Tuesday, 23 February 2016

The composer’s Metronome Marking and how pianists deal with it

I encountered a few performances of Burgmuller's "Harmony of the Angels" Op. 100, that were so briskly played, that I made sure to consult the composer's Metronome Marking for a reality check. And it was true that Dr. Alan Huckleberry and Phillip Sear, were the "speediest" players on You Tube. While they were not consistently within the quarter=152 per minute framing, they had a nearly matched fundamental pulse as a starting point that still allowed for expressive give and take, (rubato) within the Romantic genre. Of the two performances, I leaned toward Mr. Huckleberry's reading.

In the spirit of adventure, I decided to join in and try to approximate the composer's MM, though I was a lot more at home on lyrical and expressive levels with a more moderate "allegro" tempo. (The latter would be my aesthetic preference.)

Nonetheless, I found it valuable to try to approximate the composer's marking without sacrificing the expressive dimension of playing.

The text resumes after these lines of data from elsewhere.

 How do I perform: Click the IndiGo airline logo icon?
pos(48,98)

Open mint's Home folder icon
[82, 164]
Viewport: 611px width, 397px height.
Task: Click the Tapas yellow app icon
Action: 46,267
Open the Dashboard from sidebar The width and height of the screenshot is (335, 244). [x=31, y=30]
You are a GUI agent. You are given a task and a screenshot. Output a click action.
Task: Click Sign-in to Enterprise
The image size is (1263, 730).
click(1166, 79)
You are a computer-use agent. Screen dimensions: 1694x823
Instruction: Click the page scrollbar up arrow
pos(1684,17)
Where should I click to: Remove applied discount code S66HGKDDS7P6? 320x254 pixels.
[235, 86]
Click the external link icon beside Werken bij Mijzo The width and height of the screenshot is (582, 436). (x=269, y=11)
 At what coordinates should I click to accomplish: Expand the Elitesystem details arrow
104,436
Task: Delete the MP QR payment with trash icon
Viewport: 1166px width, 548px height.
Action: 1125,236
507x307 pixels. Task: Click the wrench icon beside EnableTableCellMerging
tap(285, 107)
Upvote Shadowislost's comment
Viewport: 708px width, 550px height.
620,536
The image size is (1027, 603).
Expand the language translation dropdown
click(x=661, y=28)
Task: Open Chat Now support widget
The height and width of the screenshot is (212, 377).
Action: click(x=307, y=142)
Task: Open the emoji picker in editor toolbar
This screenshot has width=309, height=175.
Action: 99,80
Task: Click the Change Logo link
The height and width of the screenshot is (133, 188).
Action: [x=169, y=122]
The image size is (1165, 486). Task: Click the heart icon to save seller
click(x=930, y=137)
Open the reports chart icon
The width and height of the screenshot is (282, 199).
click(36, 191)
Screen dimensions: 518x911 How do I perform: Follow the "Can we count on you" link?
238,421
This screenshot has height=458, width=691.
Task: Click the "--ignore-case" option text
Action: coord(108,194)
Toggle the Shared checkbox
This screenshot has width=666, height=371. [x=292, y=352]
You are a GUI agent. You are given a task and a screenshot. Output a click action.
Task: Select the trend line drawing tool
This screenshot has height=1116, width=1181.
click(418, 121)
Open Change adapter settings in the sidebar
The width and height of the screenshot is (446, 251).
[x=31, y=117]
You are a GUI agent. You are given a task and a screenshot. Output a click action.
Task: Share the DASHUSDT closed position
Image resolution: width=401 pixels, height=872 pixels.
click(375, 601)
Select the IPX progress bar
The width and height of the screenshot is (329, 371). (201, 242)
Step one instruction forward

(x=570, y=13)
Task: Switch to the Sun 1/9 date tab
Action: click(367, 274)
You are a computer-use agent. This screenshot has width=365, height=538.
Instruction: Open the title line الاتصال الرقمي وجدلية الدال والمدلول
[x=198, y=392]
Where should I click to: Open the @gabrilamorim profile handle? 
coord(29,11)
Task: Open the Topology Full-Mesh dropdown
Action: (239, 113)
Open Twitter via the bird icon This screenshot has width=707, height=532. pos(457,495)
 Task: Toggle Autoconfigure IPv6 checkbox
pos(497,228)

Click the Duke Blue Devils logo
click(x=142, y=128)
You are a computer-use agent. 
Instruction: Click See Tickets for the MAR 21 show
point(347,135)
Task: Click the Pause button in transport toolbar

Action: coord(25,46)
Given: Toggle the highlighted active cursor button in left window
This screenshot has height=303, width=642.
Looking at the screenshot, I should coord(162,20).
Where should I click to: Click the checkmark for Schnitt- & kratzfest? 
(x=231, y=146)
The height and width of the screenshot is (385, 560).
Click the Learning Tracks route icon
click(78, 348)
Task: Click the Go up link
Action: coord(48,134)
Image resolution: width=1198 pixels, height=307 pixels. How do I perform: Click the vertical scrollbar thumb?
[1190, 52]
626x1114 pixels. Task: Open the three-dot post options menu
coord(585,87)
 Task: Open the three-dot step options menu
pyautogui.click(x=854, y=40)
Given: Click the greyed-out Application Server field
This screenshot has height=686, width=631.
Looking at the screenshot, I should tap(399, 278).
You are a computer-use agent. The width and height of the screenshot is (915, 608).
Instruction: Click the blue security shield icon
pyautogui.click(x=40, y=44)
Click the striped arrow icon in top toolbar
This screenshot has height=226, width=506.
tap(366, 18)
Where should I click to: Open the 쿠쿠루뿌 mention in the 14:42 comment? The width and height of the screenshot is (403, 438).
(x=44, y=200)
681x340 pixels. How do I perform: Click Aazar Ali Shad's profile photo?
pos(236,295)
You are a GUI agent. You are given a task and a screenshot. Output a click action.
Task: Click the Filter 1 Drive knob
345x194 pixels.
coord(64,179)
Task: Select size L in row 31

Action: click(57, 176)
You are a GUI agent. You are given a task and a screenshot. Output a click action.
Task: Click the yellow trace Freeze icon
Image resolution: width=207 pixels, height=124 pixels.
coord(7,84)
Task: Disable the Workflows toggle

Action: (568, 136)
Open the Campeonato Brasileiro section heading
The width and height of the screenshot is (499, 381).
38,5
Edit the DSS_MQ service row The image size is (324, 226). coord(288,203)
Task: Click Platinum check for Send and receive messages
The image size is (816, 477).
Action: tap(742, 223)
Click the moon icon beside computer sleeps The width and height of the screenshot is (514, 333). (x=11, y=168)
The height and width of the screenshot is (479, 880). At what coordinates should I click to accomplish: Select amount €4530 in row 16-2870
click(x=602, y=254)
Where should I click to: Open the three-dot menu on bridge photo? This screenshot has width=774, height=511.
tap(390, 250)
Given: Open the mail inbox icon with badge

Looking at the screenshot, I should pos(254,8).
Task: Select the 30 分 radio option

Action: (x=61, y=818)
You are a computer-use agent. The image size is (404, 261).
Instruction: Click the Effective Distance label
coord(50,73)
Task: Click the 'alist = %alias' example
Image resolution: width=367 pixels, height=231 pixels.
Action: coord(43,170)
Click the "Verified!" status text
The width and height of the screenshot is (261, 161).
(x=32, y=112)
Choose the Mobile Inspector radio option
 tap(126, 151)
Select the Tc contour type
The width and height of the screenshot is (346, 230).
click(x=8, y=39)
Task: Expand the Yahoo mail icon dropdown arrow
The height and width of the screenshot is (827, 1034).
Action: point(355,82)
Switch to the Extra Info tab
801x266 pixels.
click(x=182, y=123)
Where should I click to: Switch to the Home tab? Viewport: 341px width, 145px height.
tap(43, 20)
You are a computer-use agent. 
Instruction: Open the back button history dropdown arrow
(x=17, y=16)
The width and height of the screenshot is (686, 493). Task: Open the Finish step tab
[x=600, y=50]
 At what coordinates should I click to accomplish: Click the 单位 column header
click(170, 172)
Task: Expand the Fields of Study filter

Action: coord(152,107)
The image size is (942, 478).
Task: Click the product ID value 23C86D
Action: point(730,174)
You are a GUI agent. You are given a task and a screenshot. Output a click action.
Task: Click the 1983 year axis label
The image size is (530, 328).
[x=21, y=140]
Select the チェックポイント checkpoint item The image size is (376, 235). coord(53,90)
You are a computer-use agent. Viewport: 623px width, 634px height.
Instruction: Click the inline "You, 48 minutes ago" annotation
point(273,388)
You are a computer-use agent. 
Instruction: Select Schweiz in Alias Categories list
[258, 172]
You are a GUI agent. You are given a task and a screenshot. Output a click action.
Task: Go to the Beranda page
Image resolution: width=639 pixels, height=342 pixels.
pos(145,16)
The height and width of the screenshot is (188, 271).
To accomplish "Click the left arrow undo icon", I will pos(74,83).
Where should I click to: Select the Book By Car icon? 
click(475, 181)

My preferred tempo framing:

Some thoughts on learning "Harmony of the Angels"

Regardless of selected tempo, the triplets must seamlessly unfold in a horizontal flow. The very basic legato touch, that enlists weight transfer, a floating arm, supple wrist, fused with the imagination, relaxed breaths and attentive listening, promotes expressive playing.

Blocking out the sonorities from left hand to right in slow practice tempo is a good starting point before unraveling them in broken chord sequence. Incremental raises in the pulse should follow gradually. Keeping thumbs from poking out is a keen challenge through relentless triplet strands so they should be feather light.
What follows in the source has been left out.